Luego fue un arquitecto renombrado. Vale la pena ver también los diseños que dibujó. Y murió hace poco a los 103 años de edad. No resistí y compré uno de sus libros para revisarlos con calma.
Imagen: Victor Lundy
Countryside Brutalism
Jonathan Bell escribió en Wallpaper una reseña de la nueva camioneta Q9, de Audi. Al parecer, es un mamotreto de casi cinco metros y medio; y un cúmulo de lujos bochornoso. No sin ironía observó que es una preciosidad por dentro y –lo dicho– un mamotreto por fuera: “This is a segment dedicated to cars that are much better experienced from within than from without – it’s business class brutalism“.

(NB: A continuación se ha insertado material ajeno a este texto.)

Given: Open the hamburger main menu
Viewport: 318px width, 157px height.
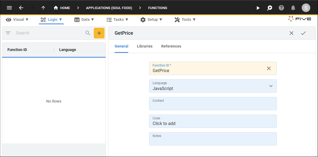Looking at the screenshot, I should coord(9,8).
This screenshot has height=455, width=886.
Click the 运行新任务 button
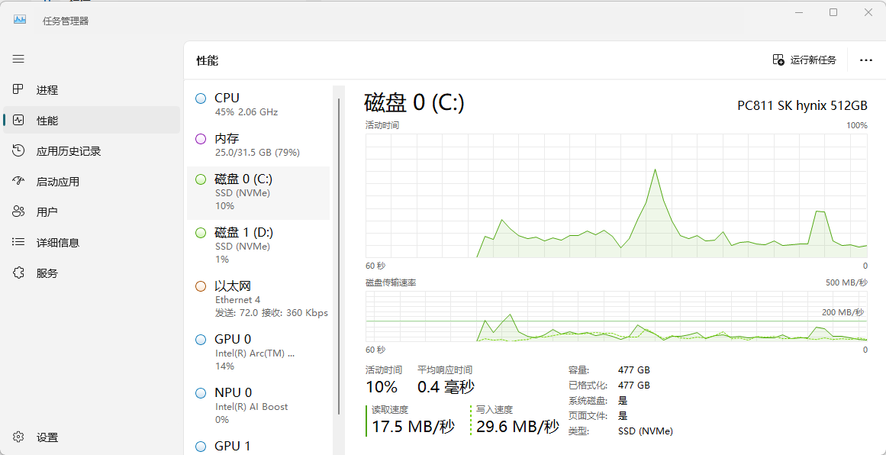click(804, 60)
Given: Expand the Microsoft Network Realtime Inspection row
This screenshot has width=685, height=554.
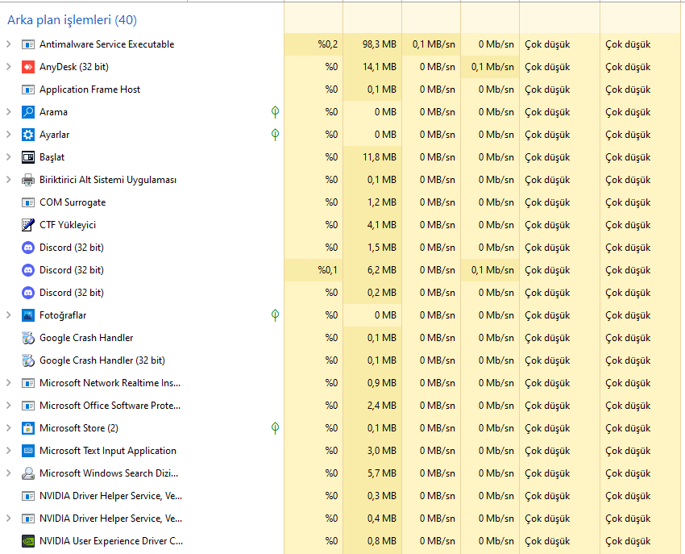Looking at the screenshot, I should (x=9, y=383).
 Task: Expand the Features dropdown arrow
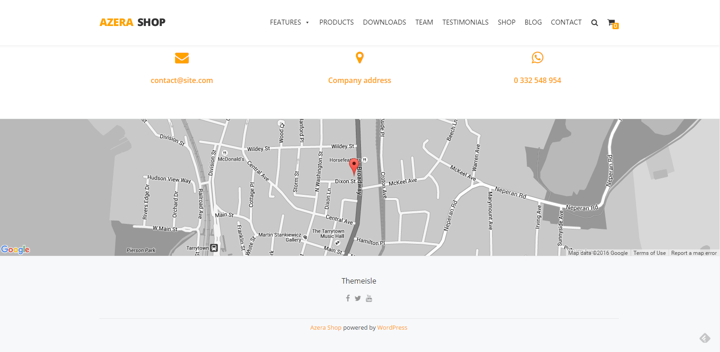pyautogui.click(x=308, y=22)
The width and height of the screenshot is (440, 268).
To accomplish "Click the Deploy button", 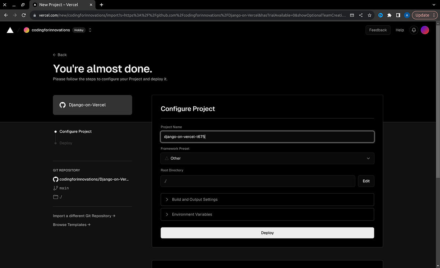I will [267, 232].
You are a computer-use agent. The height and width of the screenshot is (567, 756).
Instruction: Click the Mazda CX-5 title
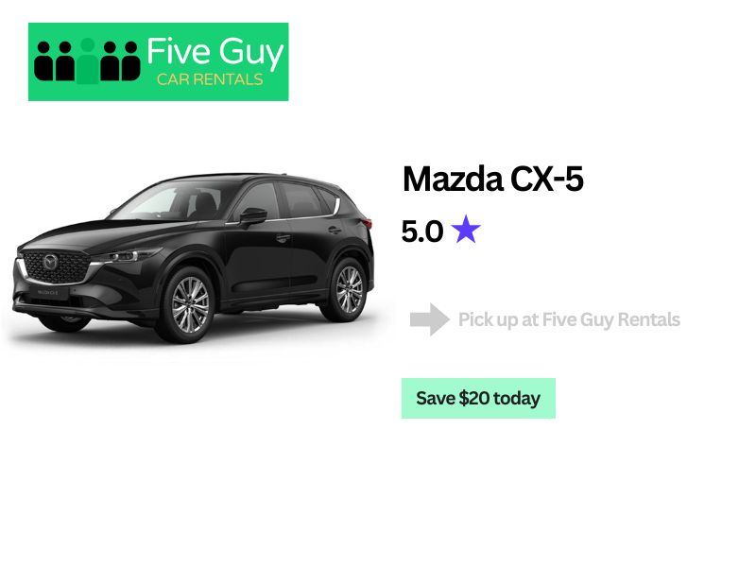coord(492,179)
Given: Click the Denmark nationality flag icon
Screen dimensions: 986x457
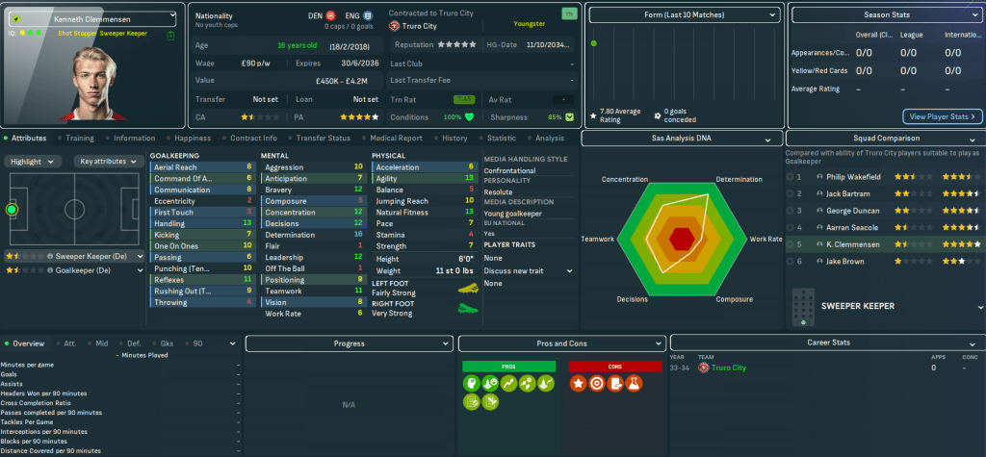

Me cuadró lo del brutalismo porque es justo el tipo de camionetas que me gustan: cuadradas, lo menos aerodinámicas posibles, que se vea el esfuerzo que hace el motor por vencer la resistencia del aire. Y aunque no es el caso de Audi, sí lo es de Land Rover.
Así que, parafraseando a Bell, acuñé el término countryside brutalism para referirme a nuestra Kate, una Discover IV. Las líneas rectas, los escalones, las propociones acrecentadas y el uso no urbano que le damos a diario son cien por ciento rasgos brutalistas.
Maromas
La última vez que me eché una maroma en el aire fue antes de darme el estirón, es decir, a los catorce años. O sea, hace más de treinta años. Con el estirón sentí que perdí coordinación y, con ello, cofianza en mí mismo.
Hasta ahora, en que me dije que no podía ser y me lancé al agua. Las primeras tres o cuatro veces caí de espaldas –auch– pero ya había logrado quitarme de encima el temor. Ya las siguientes maromas me salieron bien.
Seguiré practicando. Hasta donde alcanzo a ver, soy el único chavorruco que se ha echado maromas en esa alberca.
Por una cochera digna
Hace tiempo que quería tener una cochera digna. Tenemos una cochera pequeña, donde cabría la camioneta pero doblando los espejos y con márgenes milimétricos para entrar y salir, por lo que se queda afuera. Ya la ampliaré.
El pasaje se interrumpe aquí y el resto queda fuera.